While Kellogg’s Froot Loops’ mascot, Toucan Sam, encouraged cereal eaters to follow their noses, the Nelson County Department of Economic Development and Tourism is encouraging people to follow a trail of farmers growing more than a dozen varieties of fruit.
The
Blue Ridge Fruit Loop Trail includes 11 orchards in Nelson and Amherst counties that offer a variety of apples, blueberries and blackberries, nectarines, peaches, pears, raspberries, strawberries, wine, mead and more. Visitors also may find plum-like damson fruits, pluots—a cross between apricots and plums—and Asian pears.
“It only took 13 years to get this started,” said Maureen Kelley, Nelson director of economic development.

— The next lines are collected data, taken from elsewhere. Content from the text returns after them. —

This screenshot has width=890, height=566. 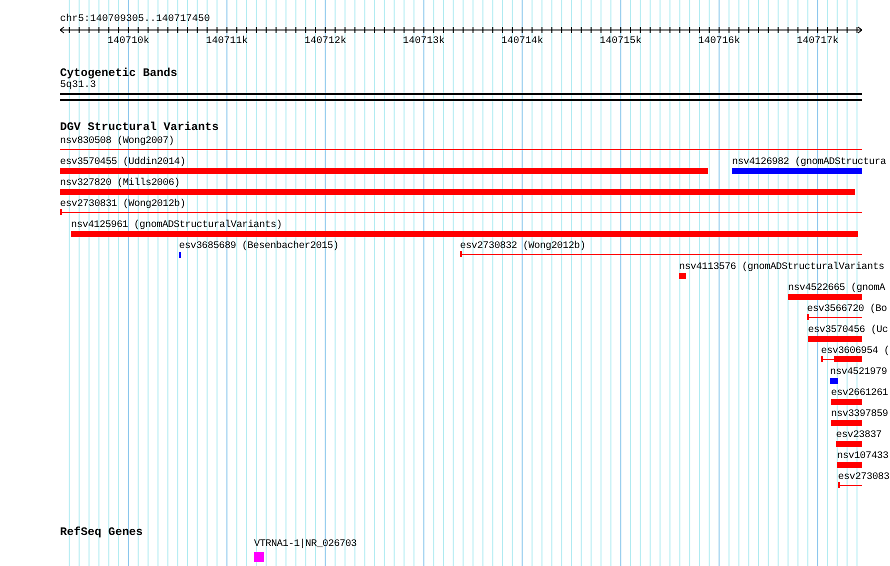 I want to click on variant-label: esv3606954 (, so click(x=856, y=352).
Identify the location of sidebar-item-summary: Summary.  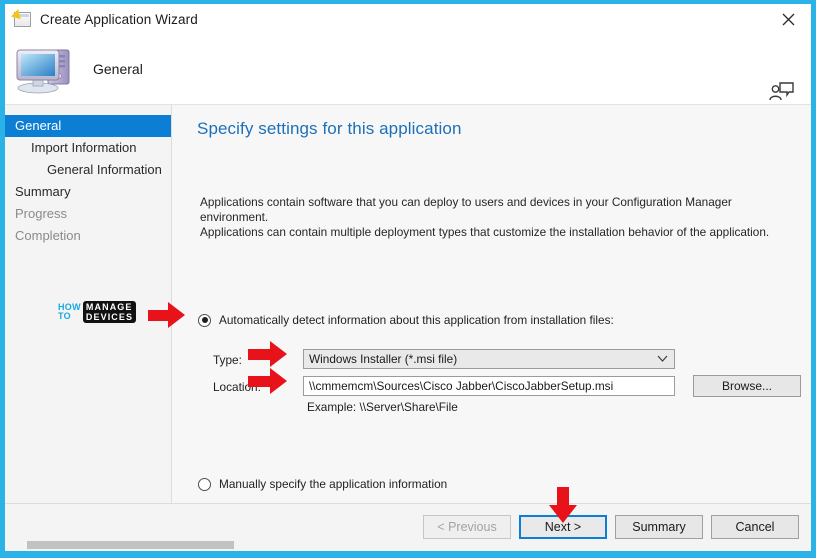
(88, 192).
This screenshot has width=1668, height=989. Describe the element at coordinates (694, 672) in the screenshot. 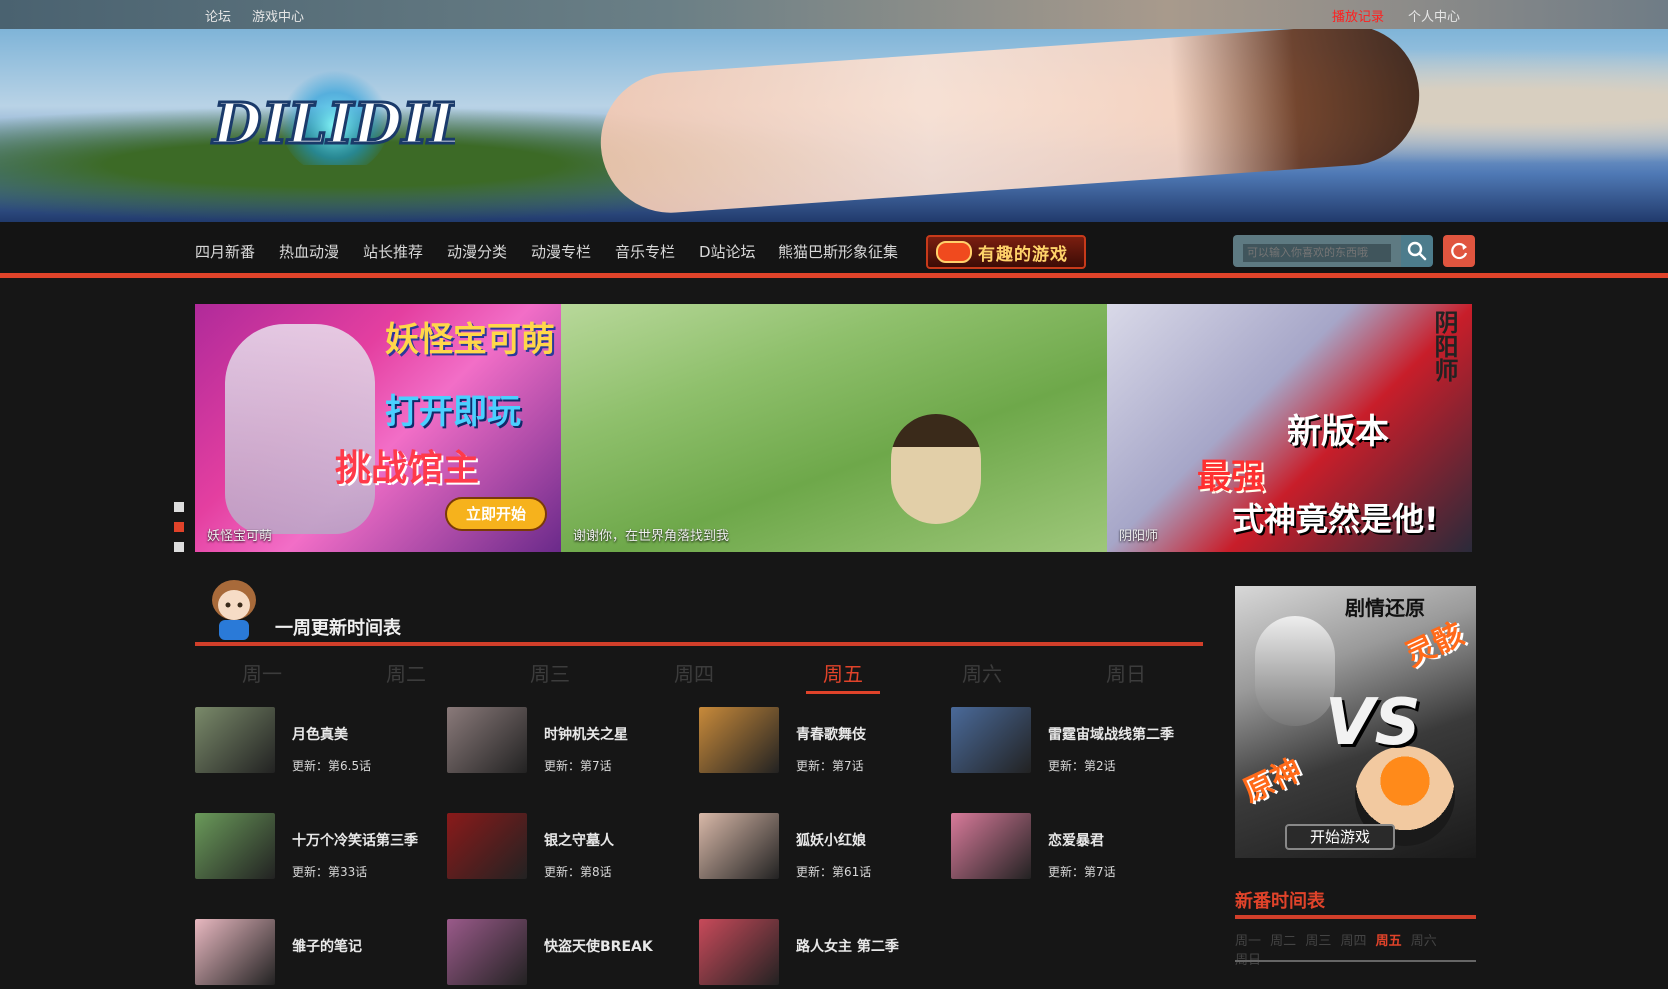

I see `tab-thursday: 周四` at that location.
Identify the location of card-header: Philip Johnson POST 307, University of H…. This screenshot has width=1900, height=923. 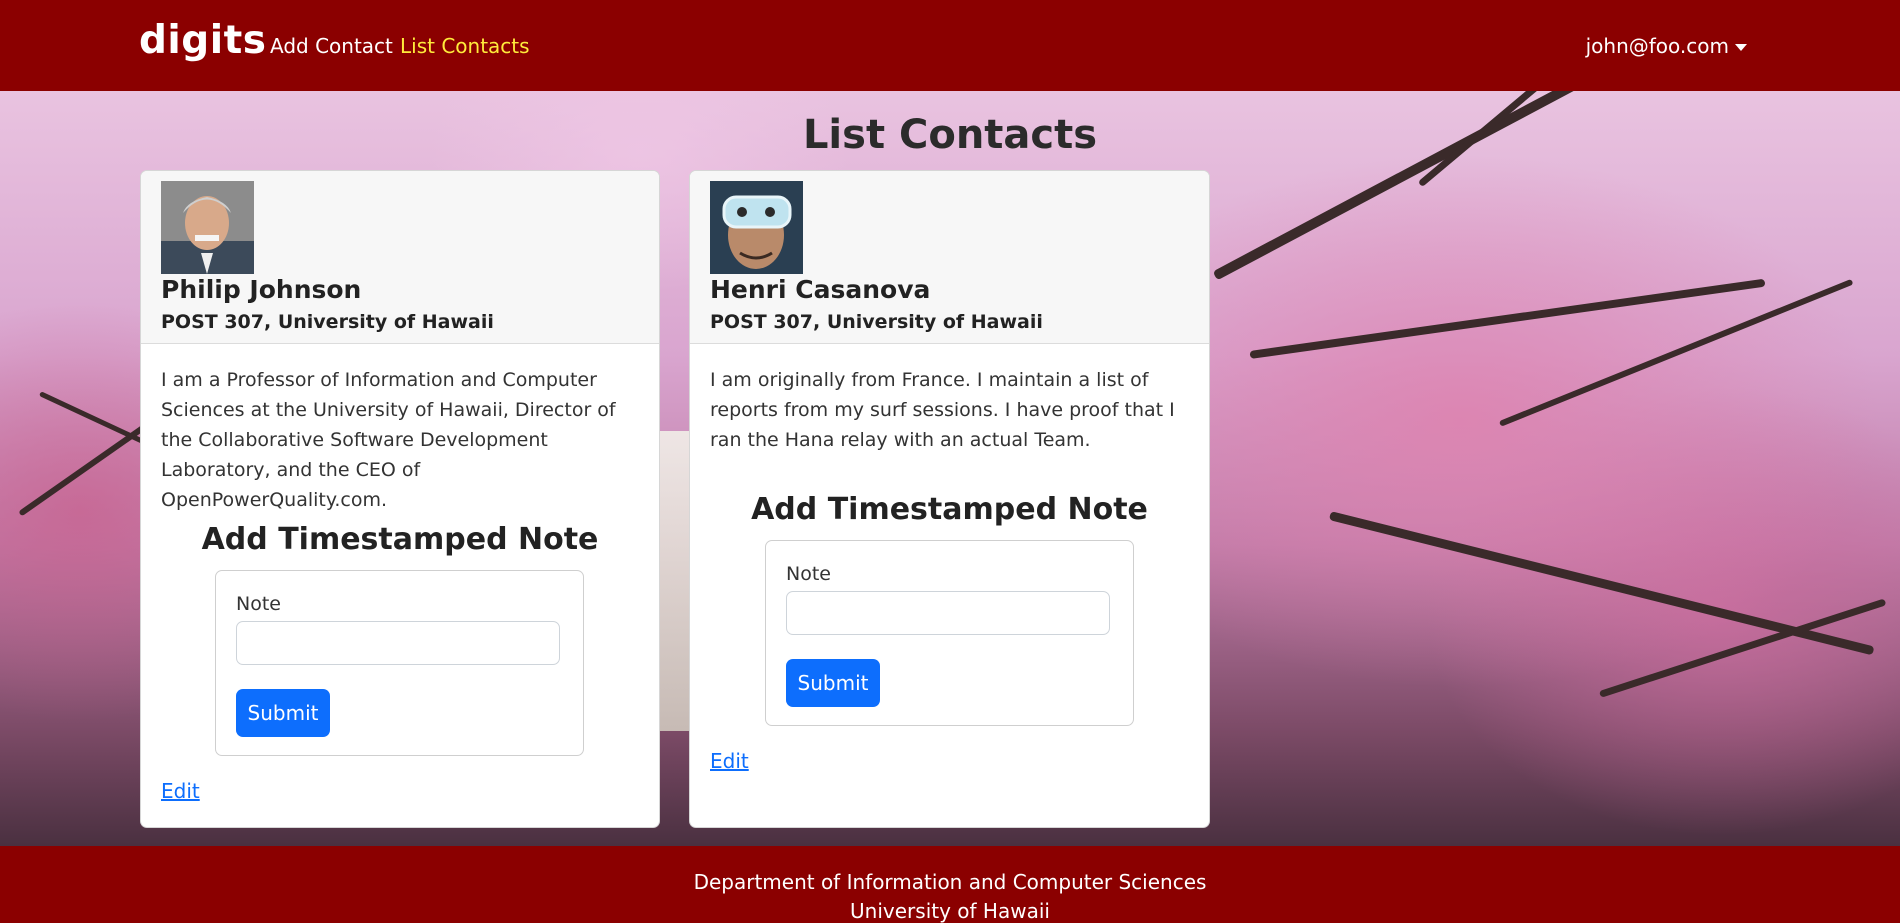
(400, 258).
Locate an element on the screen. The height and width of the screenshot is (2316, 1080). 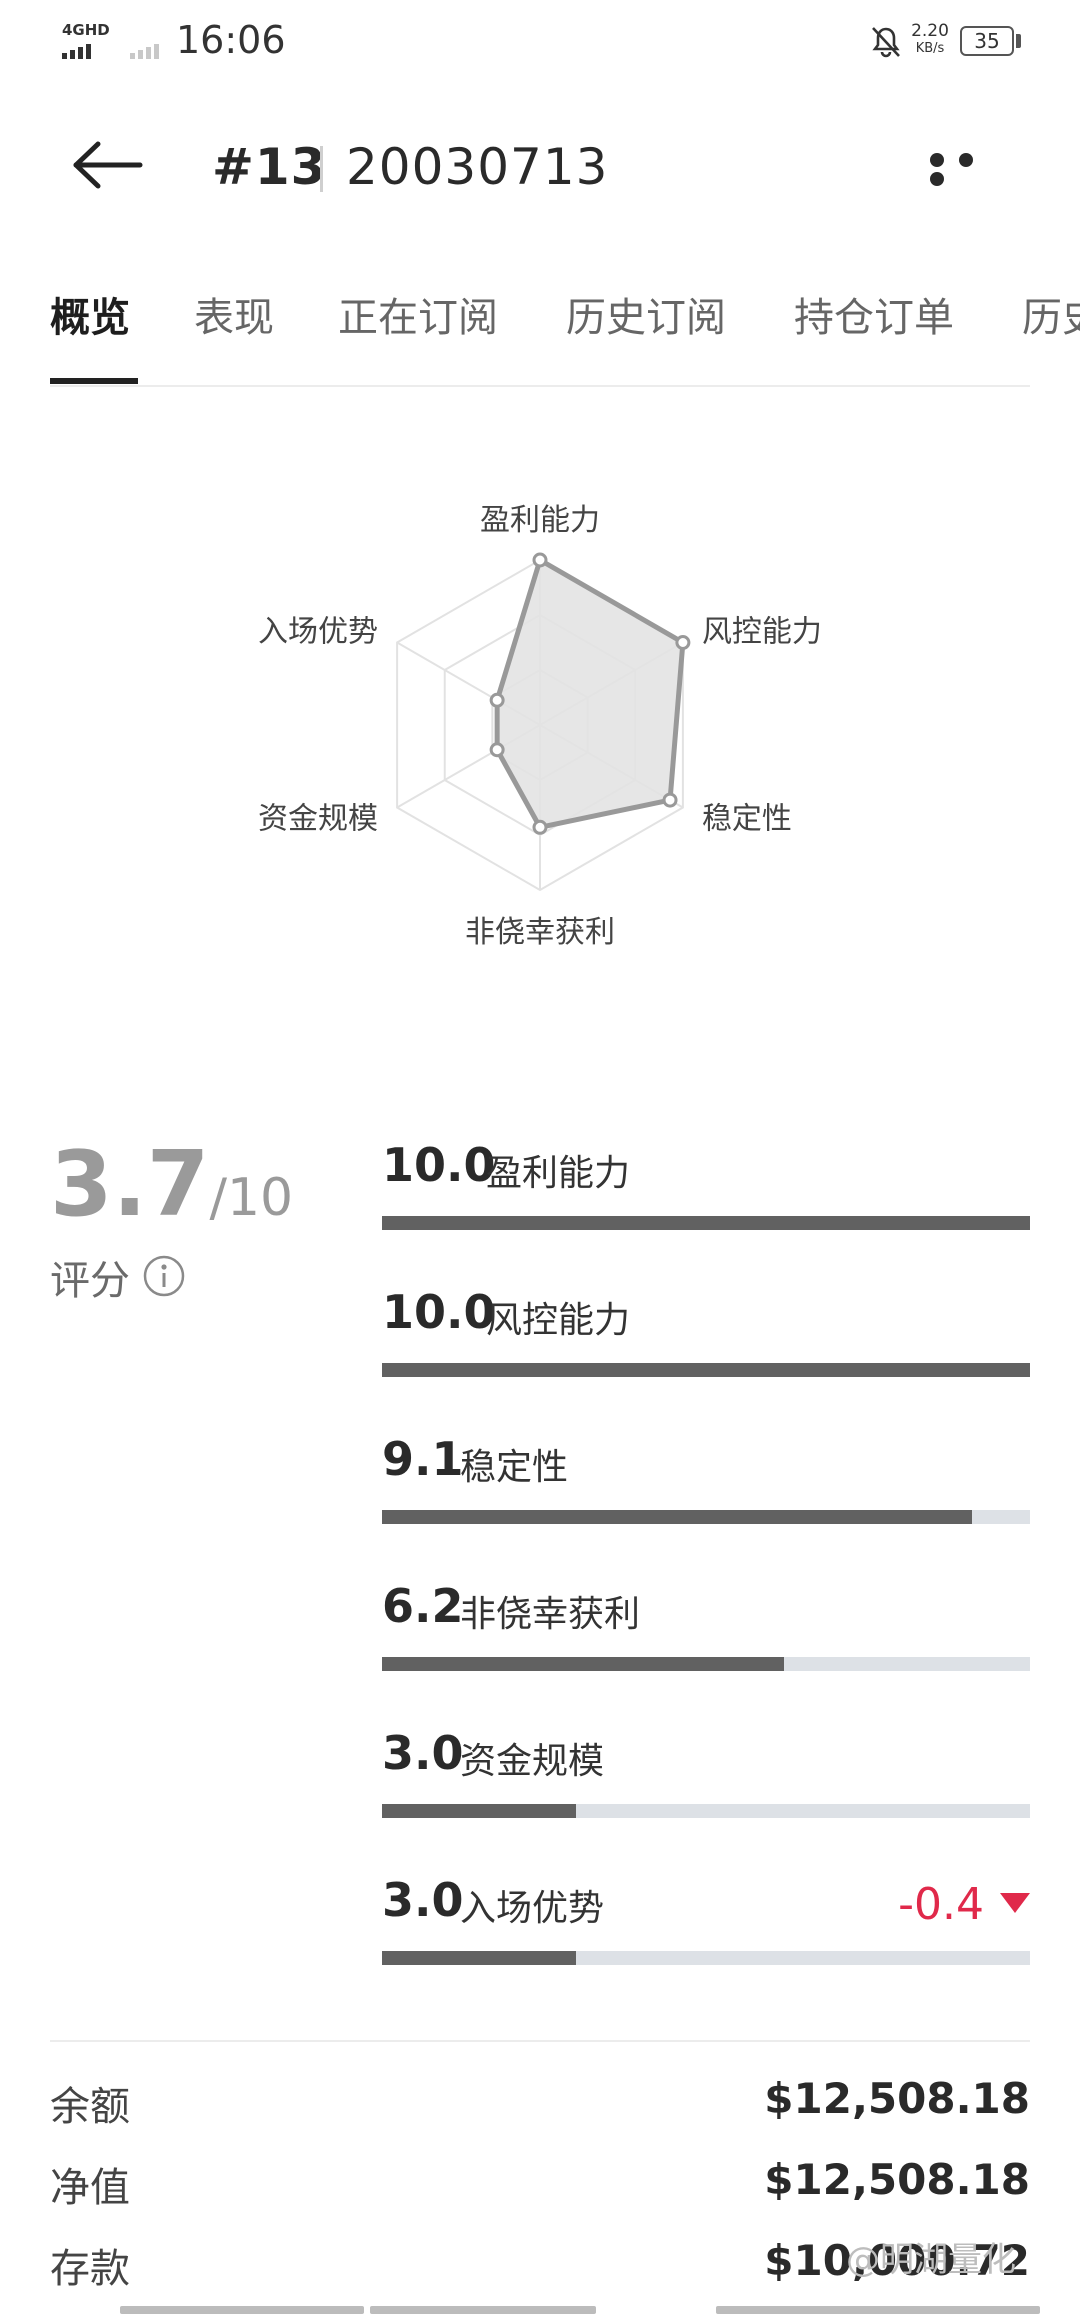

She noted that the amount of farmland in production in Nelson County has actually increased over the past 10 years, even when other localities were losing farm acreage. “We’re always trying to figure out how to support our agri-artisans.”
Fruit added to growing list of Va. trails
Tommy Bruguiere and his brother, John, co-own Dickie Brothers Orchard. They grow 100 acres of apples, peaches, plums and damsons that they sell wholesale and in their retail store. Enticing people to the area as part of a specialty trail is helping to increase the number of visitors who come to pick their own fruit.
“The message of the trail is that there is fruit from the end of May all the way into November, not just in October,” Kelley said. All of the farms are within a 50-mile radius.
Not too far from Dickie Brothers is Drumheller’s Orchard, which dates to 1937, when E.O. and Eva Drumheller bought the 446-acre abandoned orchard and replanted peaches and apples. Today, Doris Drumheller owns the orchard with her son, Kevin, who runs the operation with his daughter, Morgan Drumheller-Johnston. When Kelley contacted them about joining the fruit loop trail, “we were up for it,” Drumheller-Johnston said. “The breweries and wineries have trails, so why not fruit growers?”
Orchards work together
Drumheller-Johnston said the fruit loop trail has been a good way for the county’s orchards to collaborate. “If someone’s looking for damsons and we don’t have them, we’ll tell them which (fruit loop) farm does. It’s beneficial for everybody to work together.”
Kimberly Pugh, co-owner of Hill Top Berry Farm and Winery, said she used to worry about competition from other local wineries but has found that more tourists come to the area because there are so many options.
Hill Top was started as a pick-your-own berry farm by Pugh’s parents, and she and her husband, Gregory, started the winery in 1998. They grow 7 acres of blackberries and 4 acres of blueberries that they use in their fruit wines.
“There are adults who come to taste wine who say their parents used to come here to pick the berries. We stay busy,” she said, thanks in part to the fruit loop trail.
The farmers on the trail just want people to visit the area and enjoy all that it has to offer, Bruguiere said. “Make a day of it, or even a weekend. We have plenty of B&Bs that will make your adventure to Nelson County and the fruit loop all the more worthwhile.”